● Problem to work on: Reproduce the records word for word, starting at their first line and ending after the line that contains "pyautogui.click(x=1339, y=95)", and leave the pictures out of your copy.

● Listing:

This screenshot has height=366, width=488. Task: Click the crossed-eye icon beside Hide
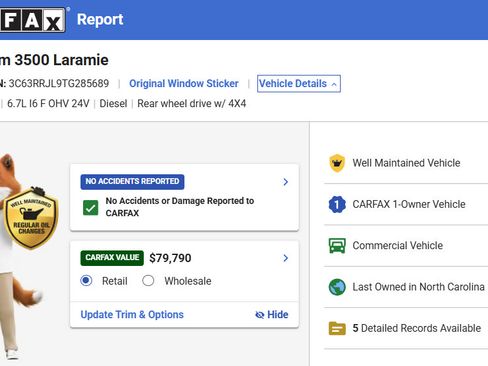pyautogui.click(x=260, y=315)
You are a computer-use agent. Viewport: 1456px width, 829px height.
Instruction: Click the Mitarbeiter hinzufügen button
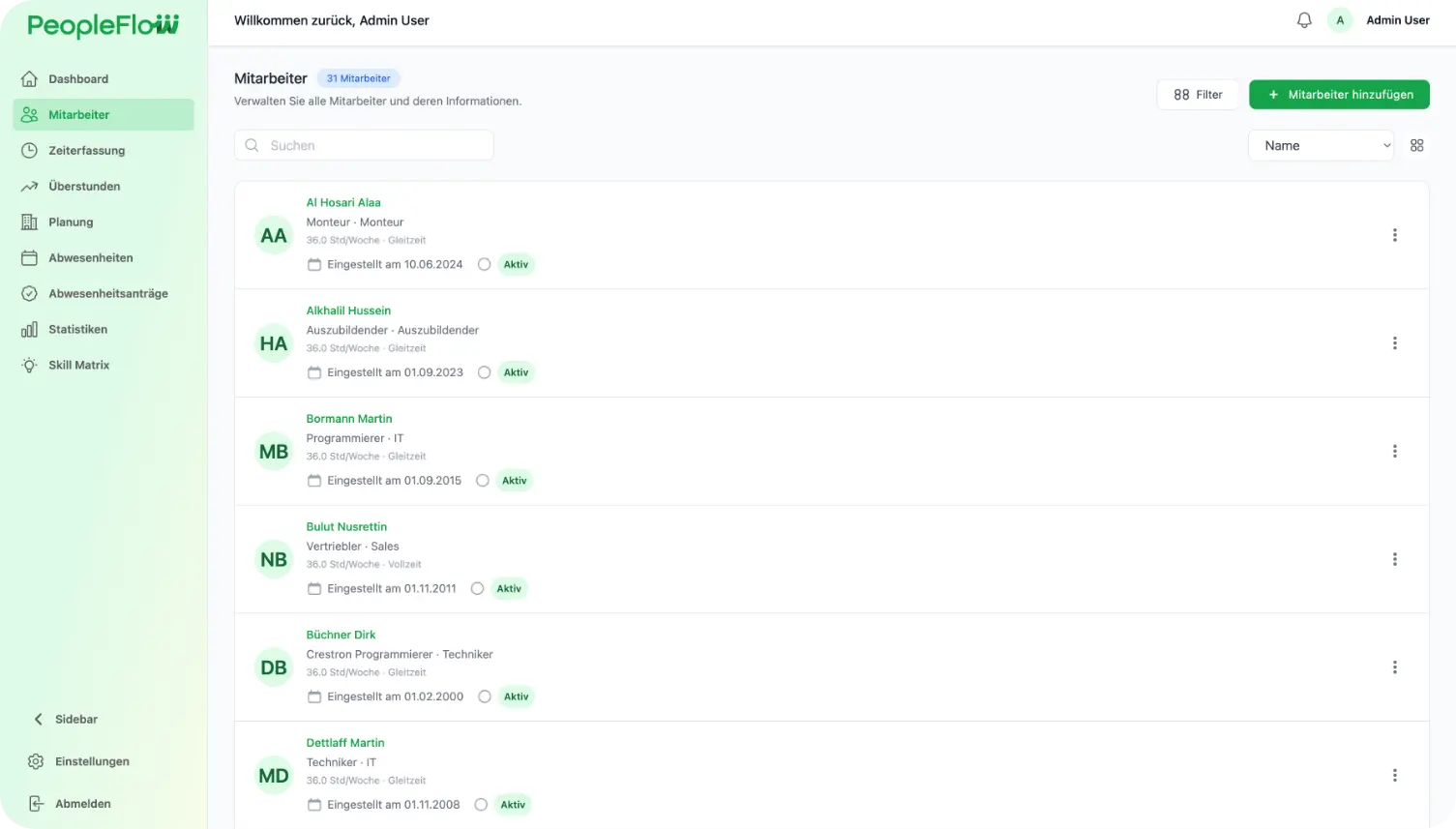pyautogui.click(x=1339, y=95)
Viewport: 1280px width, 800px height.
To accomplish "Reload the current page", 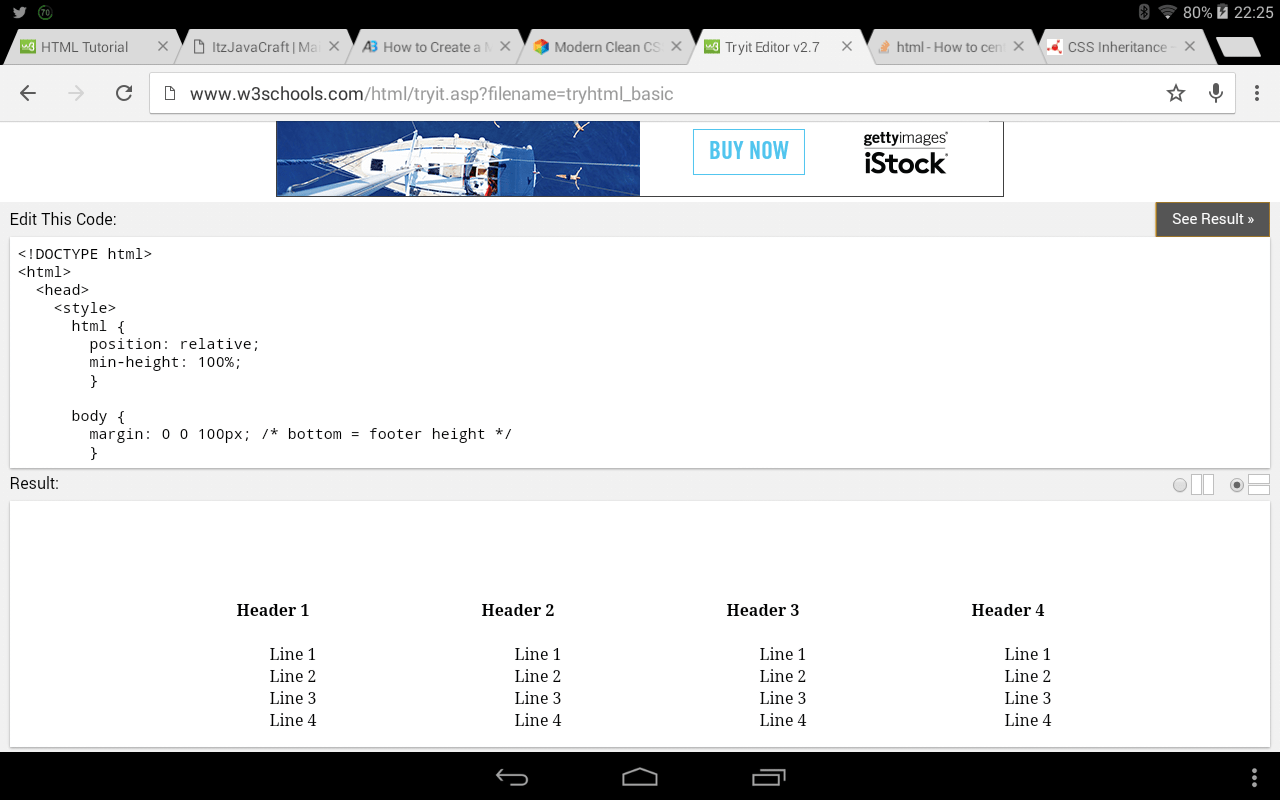I will 123,93.
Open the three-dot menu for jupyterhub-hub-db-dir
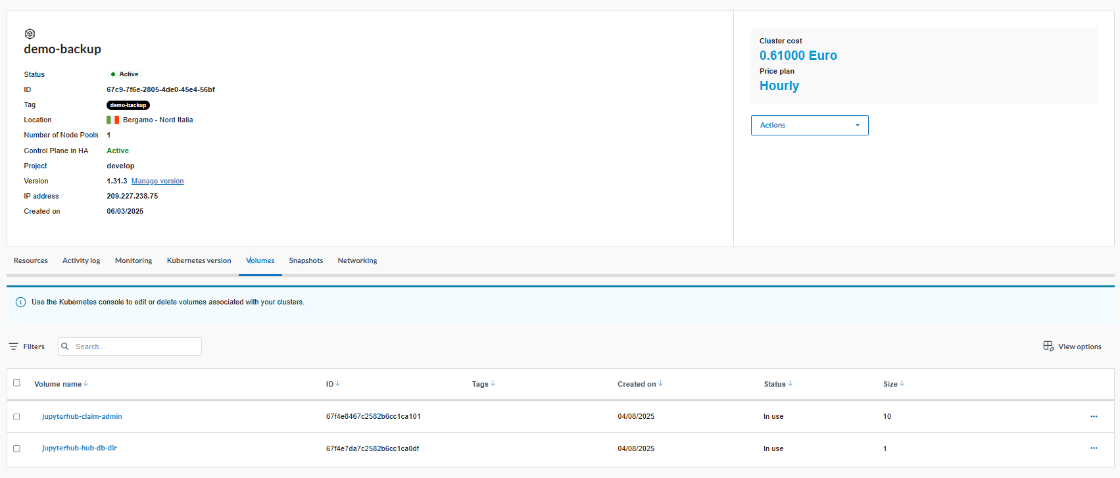The width and height of the screenshot is (1120, 478). coord(1094,448)
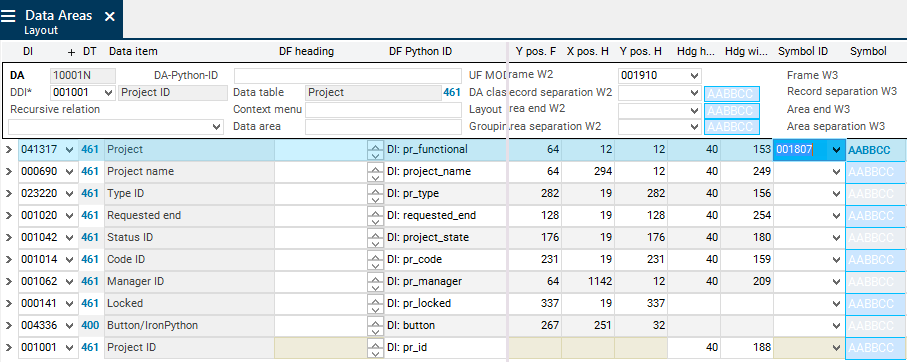Viewport: 907px width, 362px height.
Task: Click the AABBCC swatch beside Record separation W2
Action: pyautogui.click(x=732, y=94)
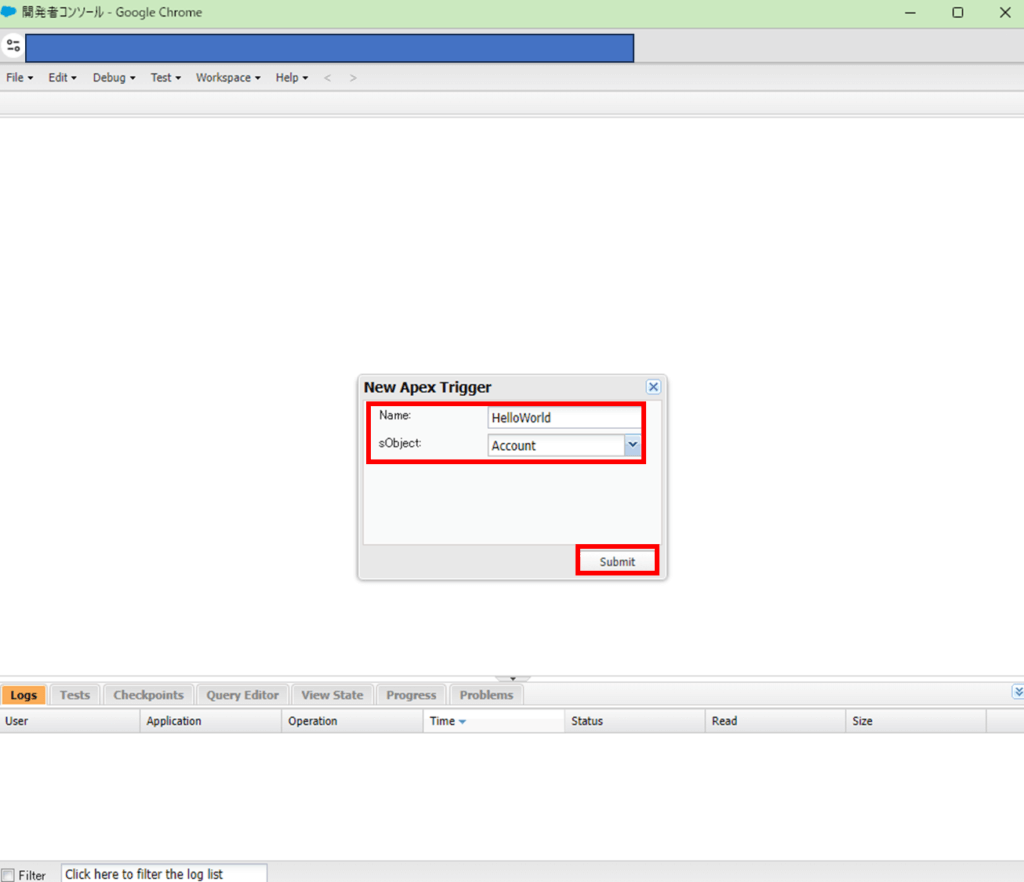Open the File menu
The width and height of the screenshot is (1024, 882).
coord(19,78)
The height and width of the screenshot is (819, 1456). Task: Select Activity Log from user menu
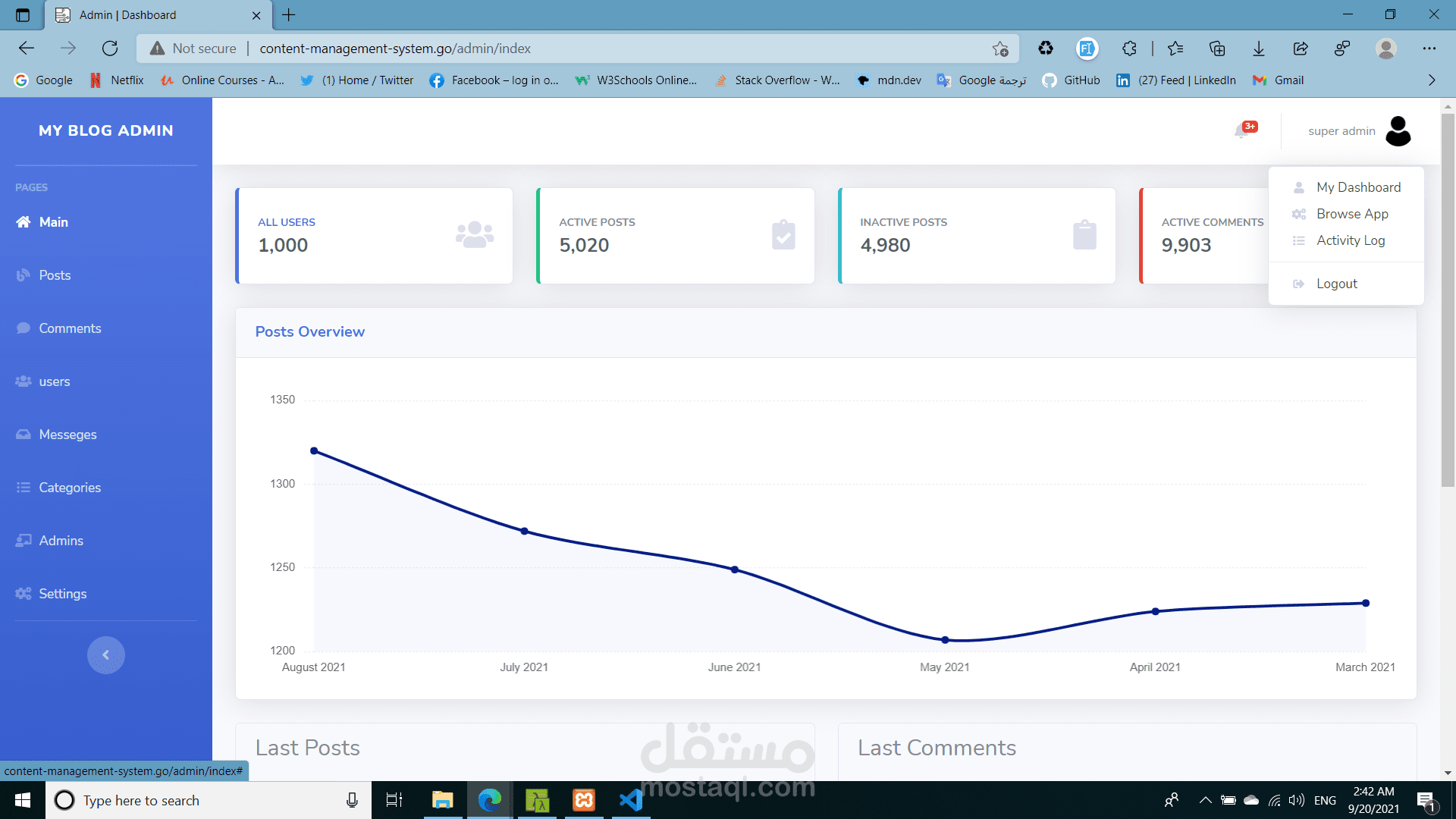[x=1350, y=240]
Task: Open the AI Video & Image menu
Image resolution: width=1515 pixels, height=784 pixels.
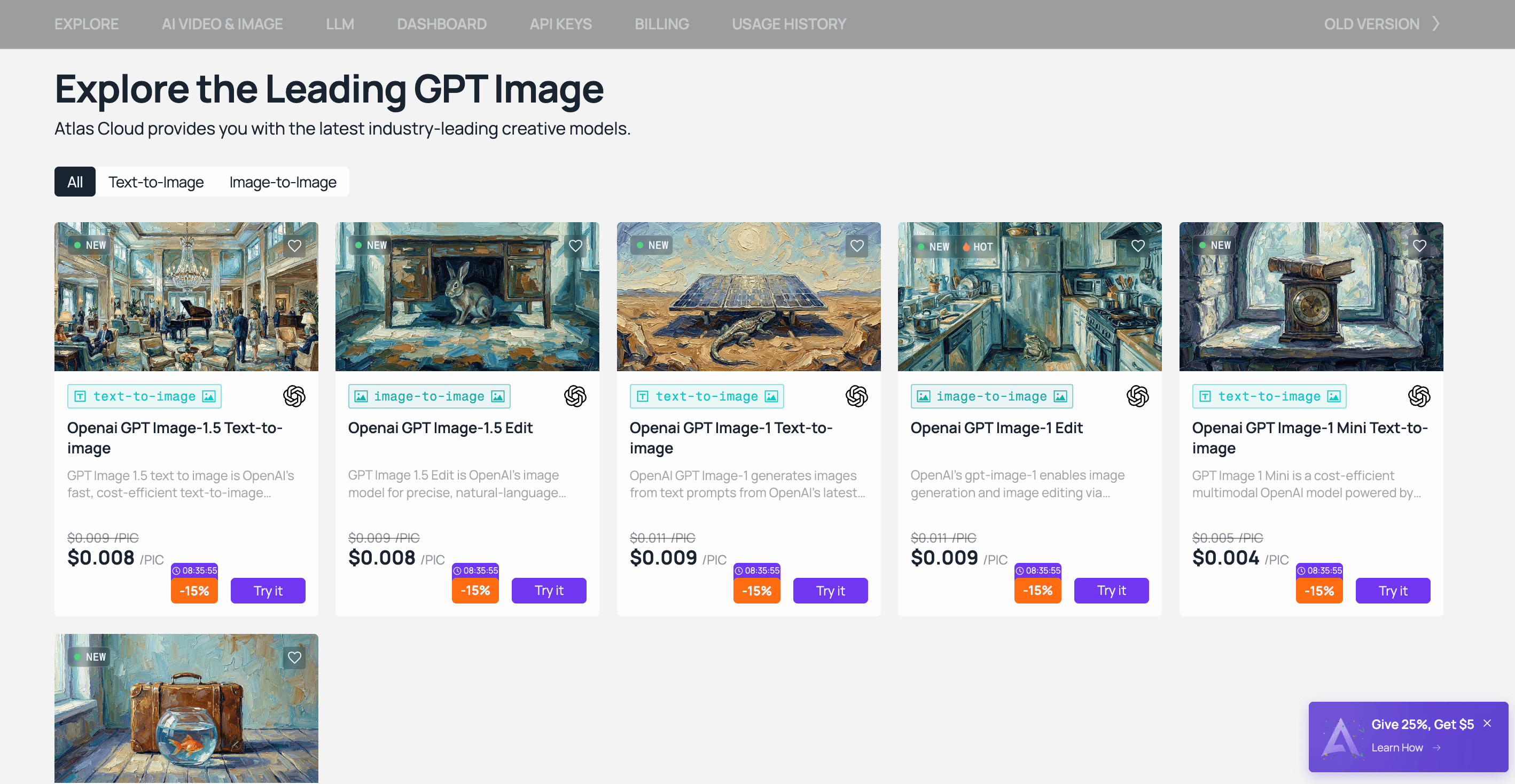Action: [x=222, y=24]
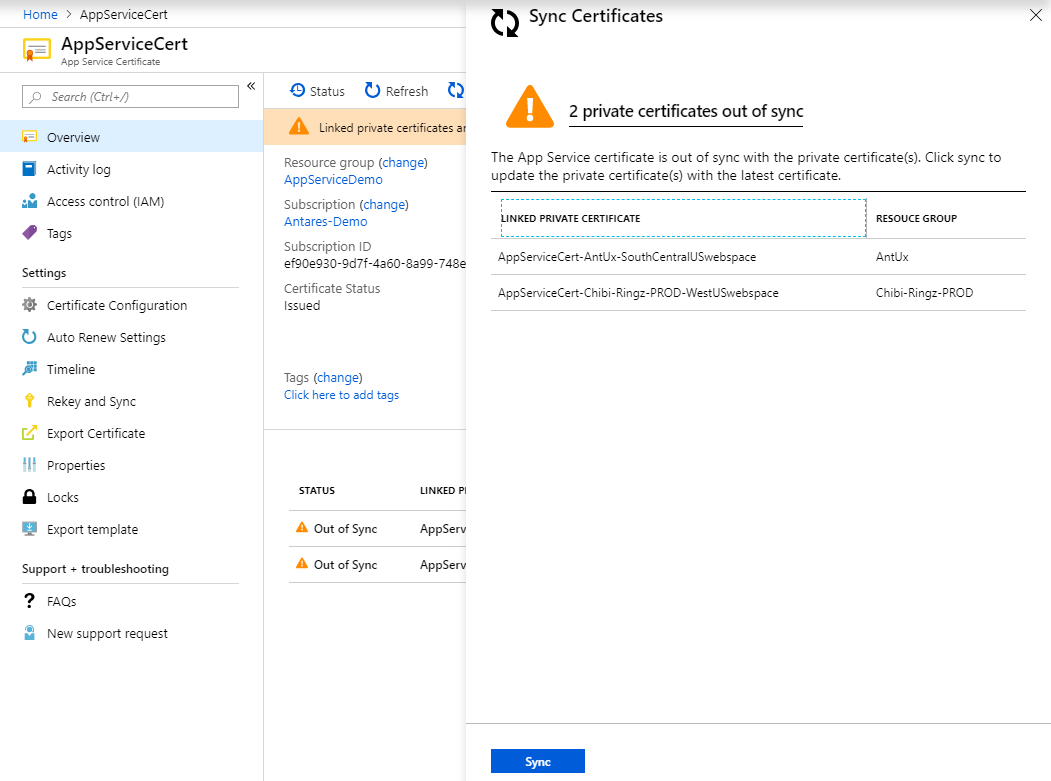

● Answer to this task:
This screenshot has height=366, width=488. Task: Click the crossed-eye icon beside Hide
pyautogui.click(x=260, y=315)
You are a computer-use agent. Viewport: 1456px width, 829px height.
Instruction: Click the Mitarbeiter hinzufügen button
pyautogui.click(x=1339, y=95)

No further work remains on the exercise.